Samsung ofrece a Apple firmar la paz en la guerra de patentes

Redacción

Una tregua de cinco años. Ésta es la propuesta de Samsung a Apple para firmar la paz en la hasta ahora interminable guerra de patentes. La compañía busca evitar una multa de la Comisión Europea por presunto abuso de posición dominante.

En los últimos años hemos visto cómo las dos compañías se enzarzaban en continuas disputas legales sobre las patentes en sus dispositivos móviles. La llamada guerra de patentes vivió uno de sus momentos más destacados cuando la multinacional surcoreana fue condenada el pasado año a pagar 1.000 millones de dólares a la firma de Cupertino, algo que no sucedió al rebajar el juez posteriormente esta cantidad.

Durante este 2013 hemos visto algún otro episodio protagonizada por ambas con las patentes como argumentos de una y otra, pero esto podría llegar a su fin muy pronto. Según informa Europa Press Samsung ha ofrecido una tregua a su competidor estadounidense. Para ello se compromete a no introducir en los próximos cinco años ninguna demanda judicial de medidas cautelares por infracción de patentes tecnológicas (en smartphones y tabletas) para impedir la venta de ciertos productos contra las empresas que acepten unas condiciones de concesión de licencias.

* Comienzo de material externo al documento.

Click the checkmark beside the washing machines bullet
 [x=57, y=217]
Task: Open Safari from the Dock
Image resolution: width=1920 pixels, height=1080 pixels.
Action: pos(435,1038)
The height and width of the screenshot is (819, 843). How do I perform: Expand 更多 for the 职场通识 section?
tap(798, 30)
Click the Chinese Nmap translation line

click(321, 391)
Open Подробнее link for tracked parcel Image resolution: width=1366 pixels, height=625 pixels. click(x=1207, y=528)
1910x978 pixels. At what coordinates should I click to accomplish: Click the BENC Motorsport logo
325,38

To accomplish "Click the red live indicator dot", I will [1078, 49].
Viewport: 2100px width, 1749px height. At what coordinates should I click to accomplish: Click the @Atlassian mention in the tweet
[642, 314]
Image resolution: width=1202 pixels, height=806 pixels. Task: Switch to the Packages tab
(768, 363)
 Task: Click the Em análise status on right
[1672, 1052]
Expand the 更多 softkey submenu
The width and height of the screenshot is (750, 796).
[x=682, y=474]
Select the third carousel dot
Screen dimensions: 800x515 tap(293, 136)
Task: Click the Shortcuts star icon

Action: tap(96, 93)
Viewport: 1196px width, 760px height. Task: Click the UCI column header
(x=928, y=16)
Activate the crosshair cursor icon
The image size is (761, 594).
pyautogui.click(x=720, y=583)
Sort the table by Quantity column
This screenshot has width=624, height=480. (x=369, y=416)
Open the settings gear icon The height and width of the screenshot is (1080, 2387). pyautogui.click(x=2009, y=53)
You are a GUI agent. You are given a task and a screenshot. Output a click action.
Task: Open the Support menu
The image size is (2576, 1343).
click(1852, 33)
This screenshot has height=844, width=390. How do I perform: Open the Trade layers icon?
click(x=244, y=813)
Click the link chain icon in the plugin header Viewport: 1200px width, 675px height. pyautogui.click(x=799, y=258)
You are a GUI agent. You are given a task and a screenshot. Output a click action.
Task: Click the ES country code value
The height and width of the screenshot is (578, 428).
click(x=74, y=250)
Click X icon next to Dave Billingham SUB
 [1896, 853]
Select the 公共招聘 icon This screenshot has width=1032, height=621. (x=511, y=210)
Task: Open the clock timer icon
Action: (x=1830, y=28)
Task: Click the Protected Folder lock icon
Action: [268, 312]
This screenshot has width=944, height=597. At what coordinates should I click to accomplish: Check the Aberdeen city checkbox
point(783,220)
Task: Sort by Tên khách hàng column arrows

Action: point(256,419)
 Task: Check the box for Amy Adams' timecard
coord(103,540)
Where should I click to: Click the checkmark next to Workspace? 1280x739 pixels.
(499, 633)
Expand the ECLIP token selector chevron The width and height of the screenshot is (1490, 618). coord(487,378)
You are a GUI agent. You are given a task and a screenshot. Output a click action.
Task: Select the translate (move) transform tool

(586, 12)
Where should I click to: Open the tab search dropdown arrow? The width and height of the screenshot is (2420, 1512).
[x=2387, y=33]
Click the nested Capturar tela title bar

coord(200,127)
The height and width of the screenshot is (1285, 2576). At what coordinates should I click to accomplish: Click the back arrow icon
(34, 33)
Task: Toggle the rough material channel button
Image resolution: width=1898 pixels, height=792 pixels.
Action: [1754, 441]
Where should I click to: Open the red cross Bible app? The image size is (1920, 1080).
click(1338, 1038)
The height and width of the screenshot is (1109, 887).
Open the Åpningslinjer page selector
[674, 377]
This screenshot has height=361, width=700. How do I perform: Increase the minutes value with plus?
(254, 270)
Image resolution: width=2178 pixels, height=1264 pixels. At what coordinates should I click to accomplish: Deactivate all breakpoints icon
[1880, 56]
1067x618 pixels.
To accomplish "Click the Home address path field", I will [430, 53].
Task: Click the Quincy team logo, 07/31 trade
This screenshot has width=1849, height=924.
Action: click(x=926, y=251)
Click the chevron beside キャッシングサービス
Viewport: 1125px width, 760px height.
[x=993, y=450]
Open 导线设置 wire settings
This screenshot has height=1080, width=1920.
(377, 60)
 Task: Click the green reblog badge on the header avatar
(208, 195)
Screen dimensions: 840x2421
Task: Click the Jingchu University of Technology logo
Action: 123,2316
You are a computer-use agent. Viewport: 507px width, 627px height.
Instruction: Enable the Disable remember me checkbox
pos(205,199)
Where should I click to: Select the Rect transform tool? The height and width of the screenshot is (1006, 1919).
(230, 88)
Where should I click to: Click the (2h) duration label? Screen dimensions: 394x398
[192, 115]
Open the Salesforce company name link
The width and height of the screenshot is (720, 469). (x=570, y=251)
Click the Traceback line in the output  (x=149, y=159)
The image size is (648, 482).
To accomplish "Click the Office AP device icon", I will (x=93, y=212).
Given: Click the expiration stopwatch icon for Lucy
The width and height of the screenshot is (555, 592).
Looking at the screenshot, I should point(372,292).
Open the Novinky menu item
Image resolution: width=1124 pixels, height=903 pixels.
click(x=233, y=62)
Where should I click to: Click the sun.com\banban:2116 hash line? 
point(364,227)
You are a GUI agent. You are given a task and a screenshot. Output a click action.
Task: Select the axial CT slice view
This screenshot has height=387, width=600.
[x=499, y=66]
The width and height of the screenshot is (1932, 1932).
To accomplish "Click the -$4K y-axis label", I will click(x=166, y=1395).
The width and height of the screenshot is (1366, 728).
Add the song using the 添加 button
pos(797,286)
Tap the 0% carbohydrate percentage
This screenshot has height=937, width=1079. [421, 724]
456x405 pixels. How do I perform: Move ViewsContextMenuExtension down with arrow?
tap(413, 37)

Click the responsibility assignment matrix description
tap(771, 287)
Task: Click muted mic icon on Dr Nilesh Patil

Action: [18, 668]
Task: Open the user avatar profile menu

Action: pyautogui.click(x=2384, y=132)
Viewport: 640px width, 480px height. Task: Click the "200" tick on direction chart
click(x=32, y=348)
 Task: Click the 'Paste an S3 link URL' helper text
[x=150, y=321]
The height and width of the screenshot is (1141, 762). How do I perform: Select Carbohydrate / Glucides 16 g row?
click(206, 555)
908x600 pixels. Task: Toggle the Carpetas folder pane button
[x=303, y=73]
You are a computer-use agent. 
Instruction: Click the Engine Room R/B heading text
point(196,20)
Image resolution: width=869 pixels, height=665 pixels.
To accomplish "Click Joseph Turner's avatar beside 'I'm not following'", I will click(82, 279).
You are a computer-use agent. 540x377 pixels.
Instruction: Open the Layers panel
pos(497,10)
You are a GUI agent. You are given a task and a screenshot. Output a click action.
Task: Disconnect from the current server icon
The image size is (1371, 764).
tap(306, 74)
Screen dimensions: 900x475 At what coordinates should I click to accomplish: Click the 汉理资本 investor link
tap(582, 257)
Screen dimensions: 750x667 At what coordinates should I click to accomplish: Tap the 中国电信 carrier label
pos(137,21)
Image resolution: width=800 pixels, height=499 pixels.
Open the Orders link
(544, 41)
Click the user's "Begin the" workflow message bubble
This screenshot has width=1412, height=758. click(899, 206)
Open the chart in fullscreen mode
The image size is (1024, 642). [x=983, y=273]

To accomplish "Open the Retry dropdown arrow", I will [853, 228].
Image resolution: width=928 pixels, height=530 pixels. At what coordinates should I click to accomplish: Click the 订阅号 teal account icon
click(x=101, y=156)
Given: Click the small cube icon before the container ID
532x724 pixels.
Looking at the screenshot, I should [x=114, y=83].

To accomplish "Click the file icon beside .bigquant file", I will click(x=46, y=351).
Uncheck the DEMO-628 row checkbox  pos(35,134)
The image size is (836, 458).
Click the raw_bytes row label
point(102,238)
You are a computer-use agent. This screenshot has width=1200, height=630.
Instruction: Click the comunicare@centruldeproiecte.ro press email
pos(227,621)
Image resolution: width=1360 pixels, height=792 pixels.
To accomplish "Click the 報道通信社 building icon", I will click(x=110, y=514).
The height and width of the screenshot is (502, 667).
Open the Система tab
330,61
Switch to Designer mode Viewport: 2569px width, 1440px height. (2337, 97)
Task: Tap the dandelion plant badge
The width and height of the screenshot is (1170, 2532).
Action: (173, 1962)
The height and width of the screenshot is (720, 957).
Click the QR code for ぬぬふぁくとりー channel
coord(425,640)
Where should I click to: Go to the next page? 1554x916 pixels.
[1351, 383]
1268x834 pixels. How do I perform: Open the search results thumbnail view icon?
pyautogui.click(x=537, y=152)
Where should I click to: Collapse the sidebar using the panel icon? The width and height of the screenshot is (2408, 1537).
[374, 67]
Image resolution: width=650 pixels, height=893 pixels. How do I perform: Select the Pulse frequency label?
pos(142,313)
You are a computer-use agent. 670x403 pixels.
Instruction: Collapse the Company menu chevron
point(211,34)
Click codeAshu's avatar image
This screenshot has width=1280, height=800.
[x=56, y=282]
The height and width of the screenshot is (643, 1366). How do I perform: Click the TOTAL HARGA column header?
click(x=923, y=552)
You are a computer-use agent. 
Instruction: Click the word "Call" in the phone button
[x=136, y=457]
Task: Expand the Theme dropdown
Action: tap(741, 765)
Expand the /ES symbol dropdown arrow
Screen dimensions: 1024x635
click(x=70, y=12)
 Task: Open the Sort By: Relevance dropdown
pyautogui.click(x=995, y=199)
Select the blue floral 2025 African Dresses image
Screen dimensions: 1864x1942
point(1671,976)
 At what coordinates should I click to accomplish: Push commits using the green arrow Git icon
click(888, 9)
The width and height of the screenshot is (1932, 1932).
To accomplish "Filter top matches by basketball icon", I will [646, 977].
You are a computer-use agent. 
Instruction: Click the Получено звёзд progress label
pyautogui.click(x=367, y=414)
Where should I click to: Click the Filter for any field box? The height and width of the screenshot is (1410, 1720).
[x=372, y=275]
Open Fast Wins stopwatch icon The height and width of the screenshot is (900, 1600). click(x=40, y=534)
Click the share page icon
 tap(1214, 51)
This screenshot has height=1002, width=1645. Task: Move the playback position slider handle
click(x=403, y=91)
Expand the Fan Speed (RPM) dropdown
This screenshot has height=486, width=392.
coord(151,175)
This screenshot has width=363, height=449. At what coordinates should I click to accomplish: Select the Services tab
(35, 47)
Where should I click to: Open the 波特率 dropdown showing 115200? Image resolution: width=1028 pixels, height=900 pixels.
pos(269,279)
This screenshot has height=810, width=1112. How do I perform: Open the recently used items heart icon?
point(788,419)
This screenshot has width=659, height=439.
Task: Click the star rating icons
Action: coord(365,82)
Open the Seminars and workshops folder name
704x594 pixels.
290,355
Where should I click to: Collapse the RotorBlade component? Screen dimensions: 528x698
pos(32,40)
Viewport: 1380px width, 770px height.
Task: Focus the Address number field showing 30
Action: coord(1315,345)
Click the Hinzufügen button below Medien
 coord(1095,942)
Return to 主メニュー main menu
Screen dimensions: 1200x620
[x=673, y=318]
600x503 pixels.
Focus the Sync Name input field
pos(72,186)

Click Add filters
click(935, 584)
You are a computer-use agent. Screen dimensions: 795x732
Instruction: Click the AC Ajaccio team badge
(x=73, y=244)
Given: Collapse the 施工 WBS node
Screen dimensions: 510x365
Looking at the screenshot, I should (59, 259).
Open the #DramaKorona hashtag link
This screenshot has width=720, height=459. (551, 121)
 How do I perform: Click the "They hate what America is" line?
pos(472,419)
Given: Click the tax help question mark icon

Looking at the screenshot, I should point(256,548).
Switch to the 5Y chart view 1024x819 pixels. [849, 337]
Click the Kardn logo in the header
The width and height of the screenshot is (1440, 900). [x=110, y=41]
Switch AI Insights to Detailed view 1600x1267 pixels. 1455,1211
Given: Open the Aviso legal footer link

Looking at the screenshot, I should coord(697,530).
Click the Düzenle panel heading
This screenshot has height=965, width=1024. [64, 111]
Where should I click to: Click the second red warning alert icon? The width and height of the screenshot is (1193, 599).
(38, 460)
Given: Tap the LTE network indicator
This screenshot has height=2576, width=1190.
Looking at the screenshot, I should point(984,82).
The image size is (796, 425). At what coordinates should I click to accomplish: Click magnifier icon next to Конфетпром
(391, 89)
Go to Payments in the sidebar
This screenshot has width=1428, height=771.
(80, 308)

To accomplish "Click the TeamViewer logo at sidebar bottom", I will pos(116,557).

Entre éstas estaría Apple, compañía con la que tiene que negociar las condiciones durante los próximos 12 meses. Si este periodo transcurre y no ha habido acuerdo las partes tendrán que ver cómo un órgano judicial o mediante arbitraje se resuelve la situación.

El movimiento de la compañía asiática es debido al proceso abierto en su contra por Bruselas en enero de 2012. En él se investiga si había utilizado de forma abusiva alguna de sus patentes tecnológicas con ánimo de aprovecharse de ello en el mercado europeo dentro de su particular guerra contra Apple. Desde el año anterior Samsung había solicitado en varios Estados miembros el bloqueo de la venta de equipos de la manzana mordida por violar supuestamente algunas de sus patentes, imprescindibles para aplicar los estándares europeos de telefonía móvil.

El Ejecutivo comunitario señaló que esto supondría un incumplimiento del compromiso que firmó en 1998 ante el Instituto Europeo de Estándares de Telecomunicaciones y por el cual garantizaba la concesión de licencias de uso de patentes «en condiciones justas, razonables y no discriminatorias» al resto de fabricantes.